Landlord doubts terror suspects could pull off bomb plot

Landlord doubts terror suspects could pull off bomb plot

The man who owns the Surrey, B.C., home where two people accused of trying to carry out a domestic terrorist plot lived questions how the pair could have pulled off such a plan.

Ramesh Thaman said he's not sure how a couple that didn't work and were on some sort of income assistance could have financed the plot.

“I wonder, you know, how these people ... how they could do this thing. I’m very much shocked. It’s very strange.”

John Stewart Nuttall, 30, and Amanda Korody, believed to be around 30, are accused of trying to detonate homemade bombs at the B.C. legislature on Canada Day.

Read more on alleged Canada Day bomb plot

Thaman told reporters the couple had lived in a basement suite in the home at 120th Street and 97A Avenue for about three years and usually paid their rent on time.

Thaman, who said the suite was always messy and didn't look much different after police went through it, allowed reporters inside on Wednesday morning.

CBC News reporter Steve Lus, who saw the suite, said the first thing that struck him upon entering was the overwhelming smell of a litter box that was in a back bathroom.

"This place, for lack of a better word, is a total pigsty," Lus said. "[Maybe] it's partially because police have picked over it, but the landlord says that's basically the way that this couple lived."

Lus said prescription methadone bottles were strewn throughout the apartment, as were video games and DVDs.

"The overwhelming sense you get is people who lived basically in squalor," he said.

Charlene Thompson, who lives across the street, wasn't surprised after hearing the news as she witnessed some troubling behaviour at the home starting about four months ago.

She said early one morning, she overheard Nuttall having a loud phone conversation in the alley.

"[He was] yelling into his cellphone, and you could hear the guy yelling back at him on the cellphone," said Thompson, who then called 911.

"He was … talking about jihad and all sorts of things," she added.

Nuttall and Korody are alleged to have turned ordinary pressure cookers into improvised explosive devices filled with rusted nails, nuts, bolts and washers. RCMP accuse the couple of planning to detonate them outside the legislature building.

Dataset entries:
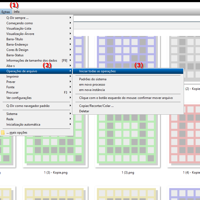Select Deletar in the submenu
Viewport: 200px width, 200px height.
pyautogui.click(x=84, y=111)

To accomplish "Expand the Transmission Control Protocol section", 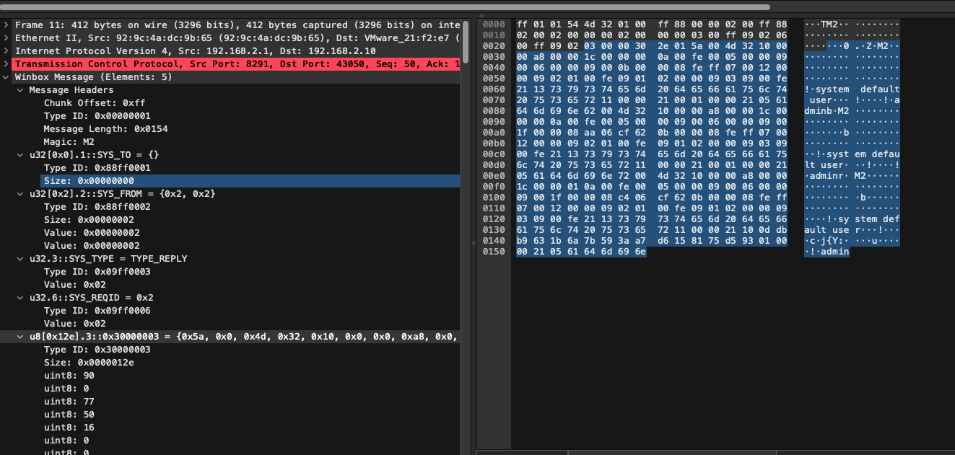I will [6, 63].
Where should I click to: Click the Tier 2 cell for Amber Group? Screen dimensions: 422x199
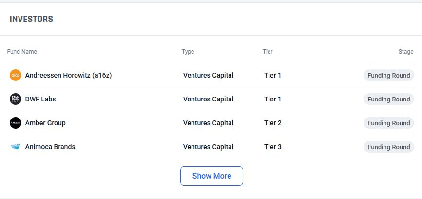pos(272,123)
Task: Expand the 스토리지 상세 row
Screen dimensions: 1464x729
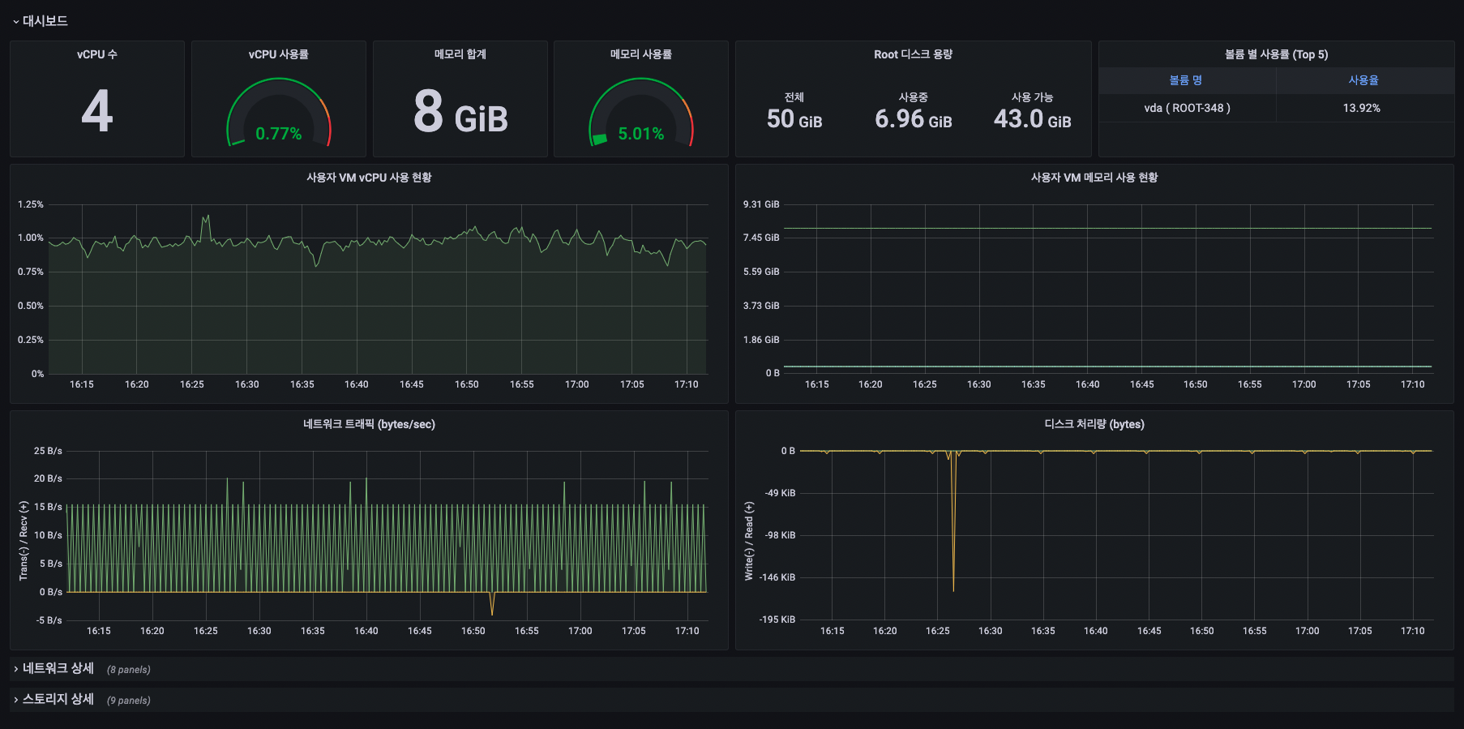Action: (x=58, y=699)
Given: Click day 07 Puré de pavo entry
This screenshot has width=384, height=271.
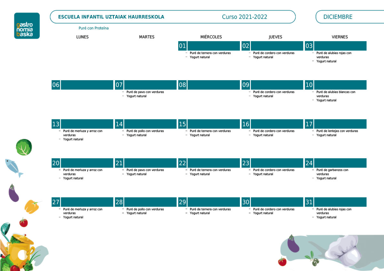Looking at the screenshot, I should [145, 92].
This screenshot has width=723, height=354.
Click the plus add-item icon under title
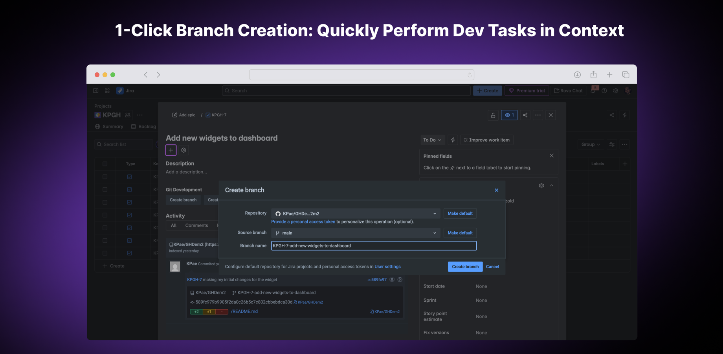[x=171, y=150]
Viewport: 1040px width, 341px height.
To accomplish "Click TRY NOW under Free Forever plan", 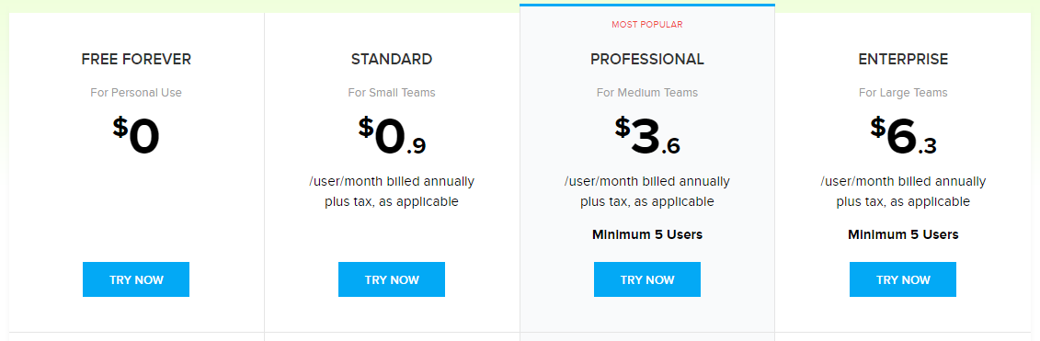I will (136, 279).
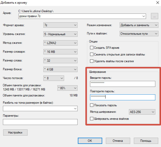Toggle Сжимать открытые для записи файлы

pos(91,54)
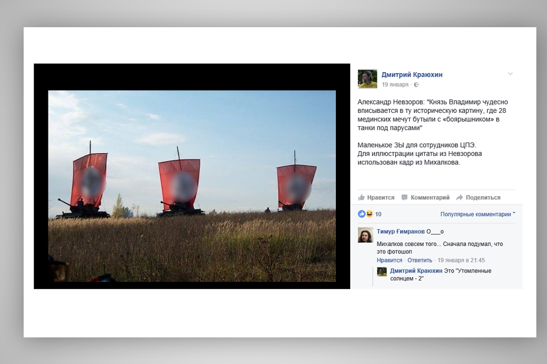Click the Комментарий speech bubble icon
547x364 pixels.
tap(404, 197)
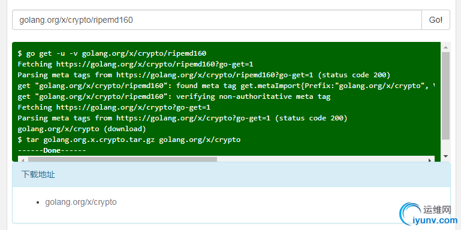The height and width of the screenshot is (230, 461).
Task: Click the "verifying non-authoritative meta tag" line
Action: pyautogui.click(x=174, y=96)
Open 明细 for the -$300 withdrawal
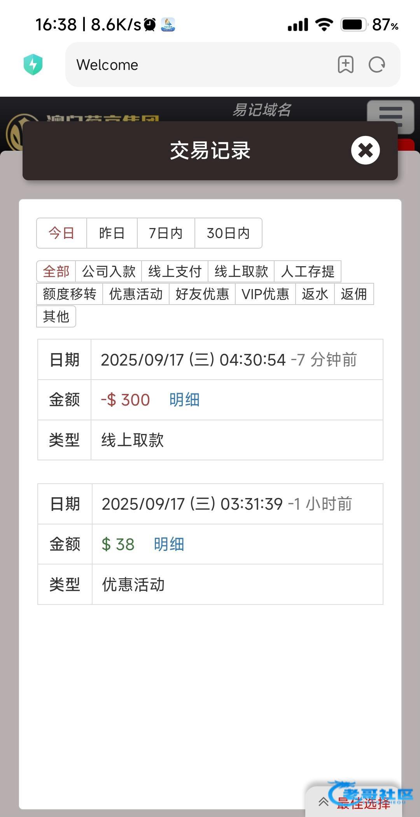420x817 pixels. click(184, 400)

• Task instructions
**1.** Duplicate the article on the alleged Canada Day bomb plot, everything from "John Stewart Nuttall, 30, and" down to "a back bathroom.".
**2.** Continue the article on the alleged Canada Day bomb plot from the point where it ends.

• Results for the exercise
**1.**
John Stewart Nuttall, 30, and Amanda Korody, believed to be around 30, are accused of trying to detonate homemade bombs at the B.C. legislature on Canada Day.

Read more on alleged Canada Day bomb plot

Thaman told reporters the couple had lived in a basement suite in the home at 120th Street and 97A Avenue for about three years and usually paid their rent on time.

Thaman, who said the suite was always messy and didn't look much different after police went through it, allowed reporters inside on Wednesday morning.

CBC News reporter Steve Lus, who saw the suite, said the first thing that struck him upon entering was the overwhelming smell of a litter box that was in a back bathroom.

**2.**
An RCMP official claims the couple were "inspired by al-Qaeda ideology," but security experts and some who know the accused question what, exactly, that means.

"I wasn't really surprised ... It is a little shocking, but I wasn't surprised," Thompson said. "I figured something was going to go with this guy — he wasn't really shy about who he was."

Was alleged Canada Day bomb plot inspired by al-Qaeda?

Meanwhile, University of Waterloo counter-terrorism expert Veronica Kitchen said from what police have told the public, she's not sure if the bomb plot was a credible threat.

"On the one hand it could be that the RCMP thwarted something, or it could just be that these individuals weren't very good at doing terrorism," she said.

Kitchen said terrorism will always pose a threat to the public, but that doesn't mean members of the public should be too concerned.

"We shouldn't worry too much about the fact that we can't achieve perfect security because it's also true that most of the time, for most Canadians, terrorism is not a thing they need to be worried about," she said.

"They're much more likely to be hurt or killed, say in a car accident, than they are by a terrorist attack."

Kitchen said those with extreme views aren't necessarily a problem — the trick is understanding when they become capable of acting on their views and where they learn how to commit acts of violence.

Nuttall and Korody are scheduled to make their next court appearance on Tuesday.